The Mineral Resources company recently made the decision to move a fracking site in Colorado that was close to a mostly-white charter school called Frontier Academy. After severe pushback by the wealthy white people, the company decided to move their fracking operations within 1,500 feet of a school that was 87% non-white students, and nobody seemed to care. Ring of Fire’s Farron Cousins discusses this.
Transcript:
The State of Colorado has been a hotbed for the fracking industry for quite a long time now. And recently in the town of Greeley, Colorado a fracking company had a permit to create a new fracking well near a mostly white charter school. It was 77% white, this charter school was. The wealthier folks went to this charter school.
And when the wealthy folks found out about it, they were super mad. They didn’t want a fracking well near their precious little children. I mean, hell, we don’t know what chemicals they’re pumping into the ground, but we do know that it’s going to come through in the ground water and the drinking water. So we don’t want to poison our children, which is a very reasonable response.
So the fracking company instead of just saying, “Okay, we’re not going to frack in this area.” They just decided to move their well.
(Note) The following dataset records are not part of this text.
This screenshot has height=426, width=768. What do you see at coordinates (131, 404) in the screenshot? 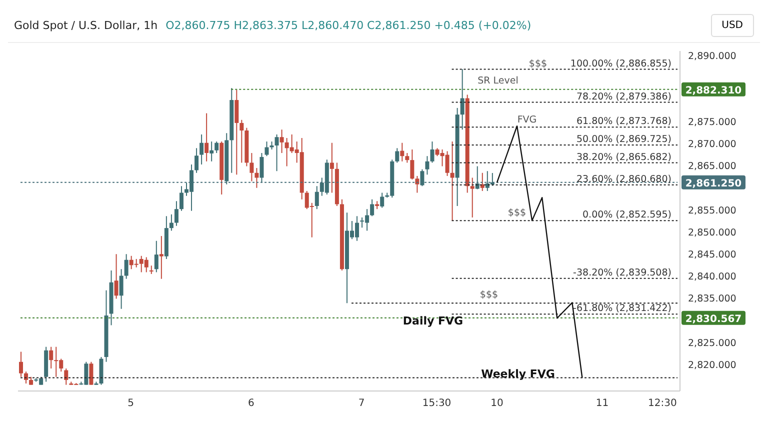
I see `x-tick-label: 5` at bounding box center [131, 404].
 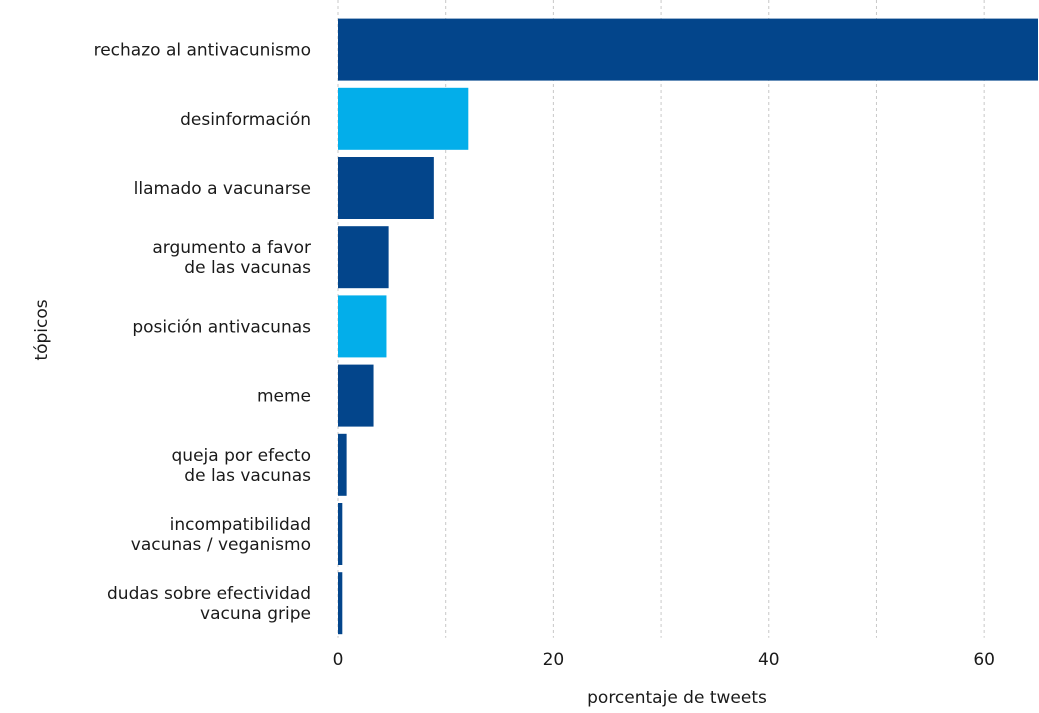 What do you see at coordinates (338, 660) in the screenshot?
I see `x-tick-label: 0` at bounding box center [338, 660].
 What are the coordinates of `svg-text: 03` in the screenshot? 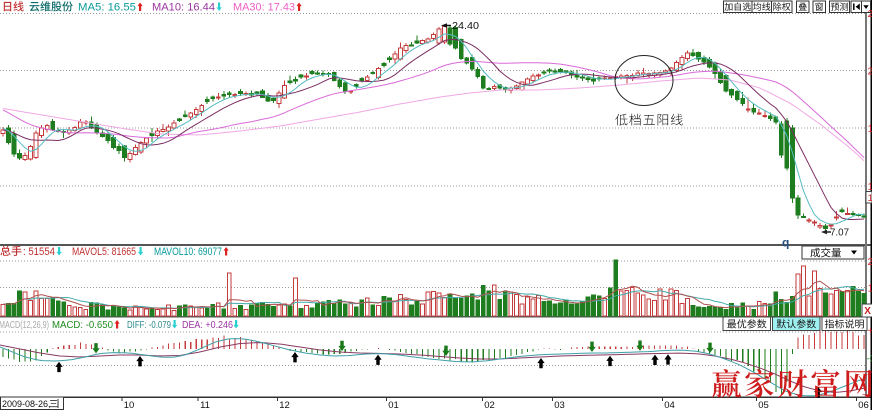 It's located at (560, 405).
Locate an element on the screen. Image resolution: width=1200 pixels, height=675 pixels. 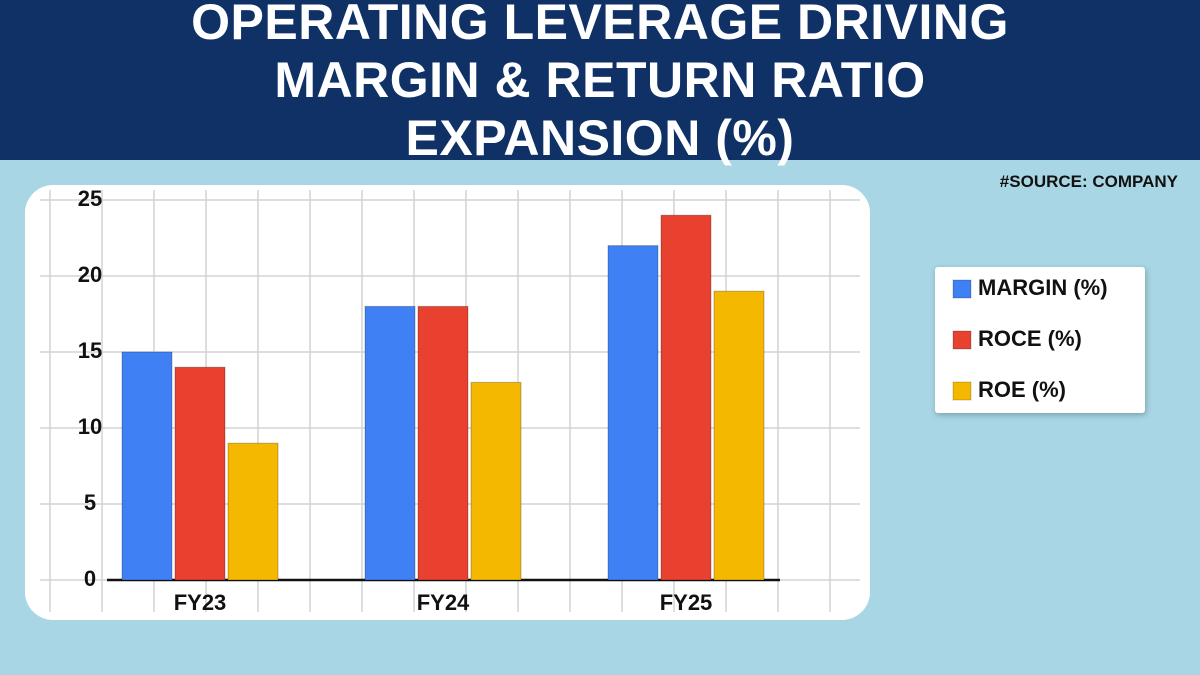
y-tick-label: 0 is located at coordinates (90, 578).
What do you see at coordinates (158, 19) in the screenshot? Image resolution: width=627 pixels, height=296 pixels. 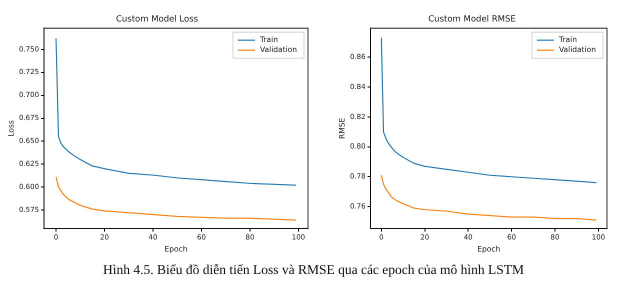 I see `chart-title: Custom Model Loss` at bounding box center [158, 19].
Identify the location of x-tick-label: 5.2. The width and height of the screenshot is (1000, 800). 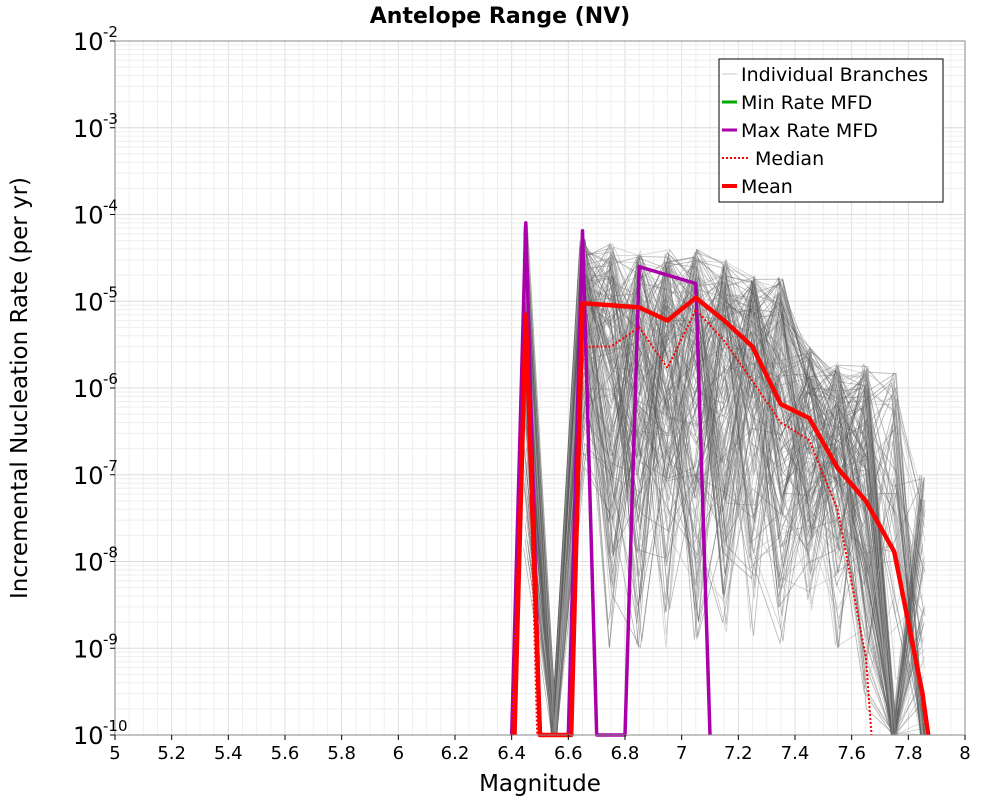
(172, 754).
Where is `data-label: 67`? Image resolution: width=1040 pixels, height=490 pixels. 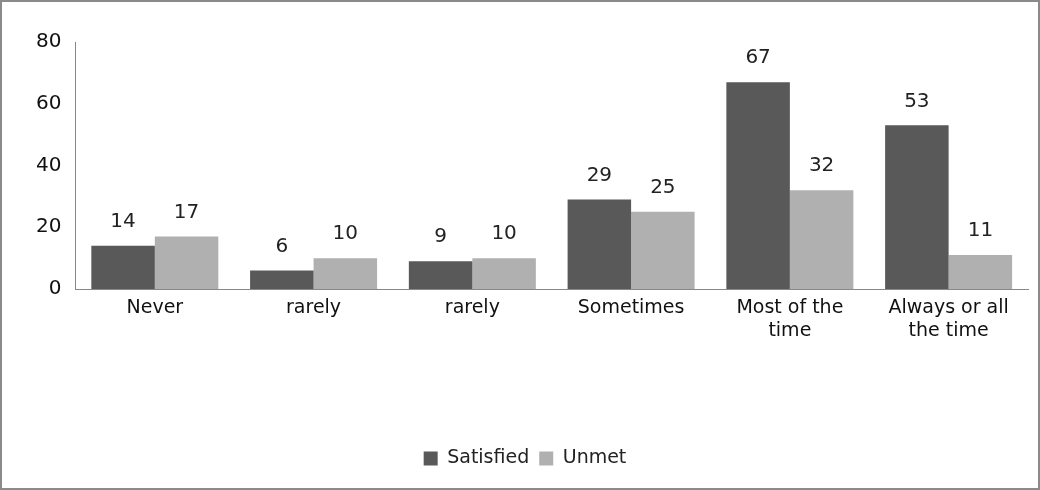 data-label: 67 is located at coordinates (758, 56).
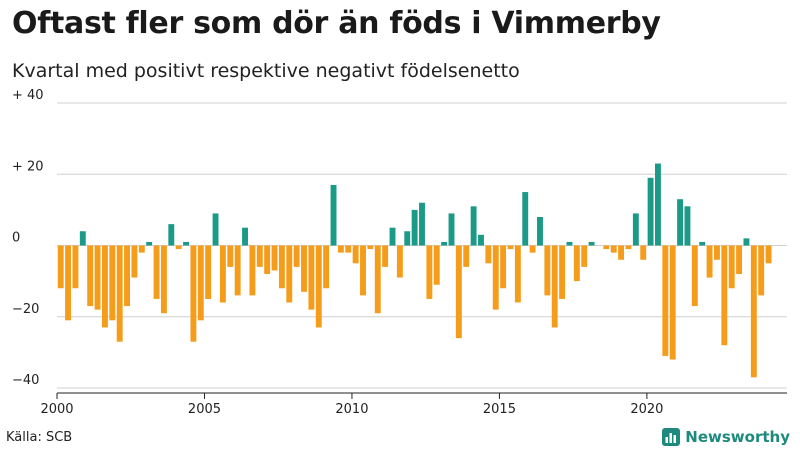 The image size is (800, 450). I want to click on y-tick-label: 0, so click(16, 238).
And instead of fracking near the mostly white school, they’re now fracking at a mostly black school. The school they’re fracking at right now has 87% of the students in it are children of color. Non-white students and nobody thinks that, that’s a problem.
But yeah, everybody got super pissed when they were going to frack near the rich white kids, but now that they’re over here near the black kids, yeah, sure, fine that … whatever, go ahead and put your chemicals into the ground. It doesn’t matter if they drink it, if they play in it. This fracking well is 1,360 feet from the school. That’s it. It’s not like we’re talking a couple miles down the road. 1,300 feet away from children. Poisoning them every day with the pollutants going up into the air. Poisoning them slowly with the pollutants going into the Earth, into the ground water, but nobody cares because its environmental racism.
And people don’t even like to admit that, that exists, but that is what’s happening here. And this is a story that’s all too common throughout the United States. When you go and look at where these companies; the fracking companies dumping their waste, industrial plants dumping their toxic waste, where does it happen? It doesn’t happen in the rich, white neighborhoods because the rich, white people know, “Hey, I have a little-bit of power because I’m rich and white so I can go out there and make a fuss and they’ll move it.” And it goes to the poor communities. The communities of color.
The people who don’t have a voice, the people who can’t stand up for themselves, the people working two or three jobs just to be able to feed their family. So they don’t have time to go out and protest and picket. Or go to a city council meeting because they’re working another job. That’s why this happens. They have been so screwed over by the system that they continue to get screwed over because they can’t even speak out against the system because of how screwed over they actually are. It is an endless cycle and it is done intentionally by these corporations.
And it’s not going to stop. We now have a school district in Colorado where children of color are being poisoned by the fracking industry because the United States refuses to kick our fossil fuel habit, because we refuse to switch over to renewable energy like so many other smarter countries are doing. Look over in Europe, what’s happening. You have some areas that are creating so much renewable energy that they’re having to sell it to other countries because they can’t even use it all.
But here in the United States, we’re cutting subsidies for renewable energy. We’re making it harder for them to operate. And at the same time saying, “Oh yeah, don’t mind those kids over there playing in the playground. Feel free to frack right here, because those are poor black kids and we just don’t care about them.” That’s the way the United States operates today and that, ladies and gentleman, is 100% environmental racism. It happens all over this country and it happens all the time.